[What you should do] Even where a line looks wrong, copy it exactly and include every entry.

[Extracted material]
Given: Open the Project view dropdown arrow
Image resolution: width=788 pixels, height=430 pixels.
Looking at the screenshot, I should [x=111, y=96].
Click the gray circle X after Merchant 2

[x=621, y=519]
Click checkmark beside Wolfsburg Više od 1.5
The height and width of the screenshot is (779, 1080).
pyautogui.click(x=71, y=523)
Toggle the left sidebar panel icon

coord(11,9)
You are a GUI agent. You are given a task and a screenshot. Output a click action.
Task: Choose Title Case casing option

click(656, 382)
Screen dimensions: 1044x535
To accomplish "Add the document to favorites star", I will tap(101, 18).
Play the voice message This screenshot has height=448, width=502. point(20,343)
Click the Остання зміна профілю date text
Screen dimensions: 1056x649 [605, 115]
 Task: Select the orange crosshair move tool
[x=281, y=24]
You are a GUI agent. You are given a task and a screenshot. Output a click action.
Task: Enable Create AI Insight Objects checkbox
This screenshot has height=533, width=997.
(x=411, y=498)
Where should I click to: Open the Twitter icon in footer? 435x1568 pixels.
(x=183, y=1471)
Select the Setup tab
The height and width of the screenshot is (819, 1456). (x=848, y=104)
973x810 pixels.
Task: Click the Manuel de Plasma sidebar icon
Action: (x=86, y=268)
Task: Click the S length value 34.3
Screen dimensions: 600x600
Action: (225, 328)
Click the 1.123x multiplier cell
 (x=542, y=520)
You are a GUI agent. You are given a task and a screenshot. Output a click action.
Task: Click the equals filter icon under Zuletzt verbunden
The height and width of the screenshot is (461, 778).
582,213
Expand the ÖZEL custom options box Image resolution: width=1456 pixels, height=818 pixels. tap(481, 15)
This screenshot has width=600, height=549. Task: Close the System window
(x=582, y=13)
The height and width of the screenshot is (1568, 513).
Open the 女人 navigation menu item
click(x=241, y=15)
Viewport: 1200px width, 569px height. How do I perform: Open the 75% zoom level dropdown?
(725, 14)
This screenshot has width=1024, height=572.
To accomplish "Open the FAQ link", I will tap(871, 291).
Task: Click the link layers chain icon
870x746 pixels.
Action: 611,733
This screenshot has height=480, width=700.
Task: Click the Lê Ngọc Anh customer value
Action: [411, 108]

[Response below]
Given: Open the Project view dropdown arrow
Image resolution: width=788 pixels, height=430 pixels.
Looking at the screenshot, I should [x=111, y=96].
Click the gray circle X after Merchant 2

[x=621, y=519]
Click checkmark beside Wolfsburg Više od 1.5
The height and width of the screenshot is (779, 1080).
pyautogui.click(x=71, y=523)
Toggle the left sidebar panel icon

coord(11,9)
You are a GUI agent. You are given a task and a screenshot. Output a click action.
Task: Choose Title Case casing option

click(656, 382)
Screen dimensions: 1044x535
To accomplish "Add the document to favorites star", I will tap(101, 18).
Play the voice message This screenshot has height=448, width=502. point(20,343)
Click the Остання зміна профілю date text
Screen dimensions: 1056x649 [605, 115]
 Task: Select the orange crosshair move tool
[x=281, y=24]
You are a GUI agent. You are given a task and a screenshot. Output a click action.
Task: Enable Create AI Insight Objects checkbox
This screenshot has height=533, width=997.
(x=411, y=498)
Where should I click to: Open the Twitter icon in footer? 435x1568 pixels.
(x=183, y=1471)
Select the Setup tab
The height and width of the screenshot is (819, 1456). (x=848, y=104)
973x810 pixels.
Task: Click the Manuel de Plasma sidebar icon
Action: (x=86, y=268)
Task: Click the S length value 34.3
Screen dimensions: 600x600
Action: (225, 328)
Click the 1.123x multiplier cell
 (x=542, y=520)
You are a GUI agent. You are given a task and a screenshot. Output a click action.
Task: Click the equals filter icon under Zuletzt verbunden
The height and width of the screenshot is (461, 778).
582,213
Expand the ÖZEL custom options box Image resolution: width=1456 pixels, height=818 pixels. tap(481, 15)
This screenshot has width=600, height=549. Task: Close the System window
(x=582, y=13)
The height and width of the screenshot is (1568, 513).
Open the 女人 navigation menu item
click(x=241, y=15)
Viewport: 1200px width, 569px height. How do I perform: Open the 75% zoom level dropdown?
(725, 14)
This screenshot has width=1024, height=572.
To accomplish "Open the FAQ link", I will tap(871, 291).
Task: Click the link layers chain icon
870x746 pixels.
Action: 611,733
This screenshot has height=480, width=700.
Task: Click the Lê Ngọc Anh customer value
Action: [411, 108]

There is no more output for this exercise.